- **OBJET DE LA TÂCHE**: D'après le texte source, où est née l'idée du projet solo consacré au voyage ?

- **TEXTE SOURCE**:
C’est assez incroyable, on a atteint un tel niveau de connaissance de l’un de l’autre que l’on n’a plus besoin de se parler. On a passé énormément de temps ensemble et aujourd’hui, c’est un acquis. Entre nous, c’est instantané. Aujourd’hui, nous n’avons plus besoin de passer beaucoup de temps ensemble pour produire quelque chose de qualité. Et c’est la même chose sur scène d’ailleurs. Il y a une grosse compréhension artistique entre nous.
Pour Pleine Lune 2, il me semble que, contrairement au premier volume, vous avez quasiment tout fait à distance ?
Exactement, comme aujourd’hui nous sommes vraiment connectés, on a pu faire tout à distance et c’est ce qui a permis de proposer autre chose aux auditeurs. L’aventure de Pleine Lune 1 s’était déjà déroulée, il était important pour nous de revenir avec autre chose.
« Ce qui m’a marqué chez Sofiane avant tout, c’est son intelligence émotionnelle, sa capacité à capter une émotion et la rejouer. C’est ce qui fait la force d’un musicien et il m’a souvent épaté à ce niveau-là. Je me souviens de moments où on cherchait un truc dans une pièce et là j’ai une émotion qui naît en moi et sans que j’en parle encore, il a déjà couché sur son piano cette émotion. C’est une véritable éponge émotionnelle. C’est quelqu’un qui fonctionne par fulgurances, soit ça vient immédiatement, soit ça ne vient jamais. Il ne va pas chercher pendant des heures une note. Son autre grande qualité est son enthousiasme. Il est sans cesse émerveillé par ce qu’il vit et il communique cet enthousiasme et cette force positive autour de lui. »
Ton projet solo est résolument tourné autour du thème du voyage. Comment est née cette idée ?
Elle est née dans le désert avec mon manager et mon frérot Guillaume Héritier, à un moment où j’avais besoin de prendre un peu de recul sur les choses. C’était dans la région berbère du Maroc d’où je suis originaire. On s’est isolé de tout et on a commencé à imaginer des choses. Je n’avais pas de piano et je devais donc mémoriser toutes mes créations. De là, quand j’ai commencé à lui en parler, on a très vite conclu qu’il fallait faire un projet autour de destinations à travers le monde. Il a vraiment une part importante dans mon travail, car il va trouver toute l’extension visuelle des émotion que je vais chercher et c’est super important dans le processus créatif.

- **DONNÉES FOURNIES**:

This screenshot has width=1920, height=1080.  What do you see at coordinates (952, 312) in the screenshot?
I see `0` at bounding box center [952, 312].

--

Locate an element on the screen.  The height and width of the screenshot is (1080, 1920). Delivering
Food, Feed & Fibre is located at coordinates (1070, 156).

- **RÉSULTAT DE LA TÂCHE**: Dans le désert, dans la région berbère du Maroc.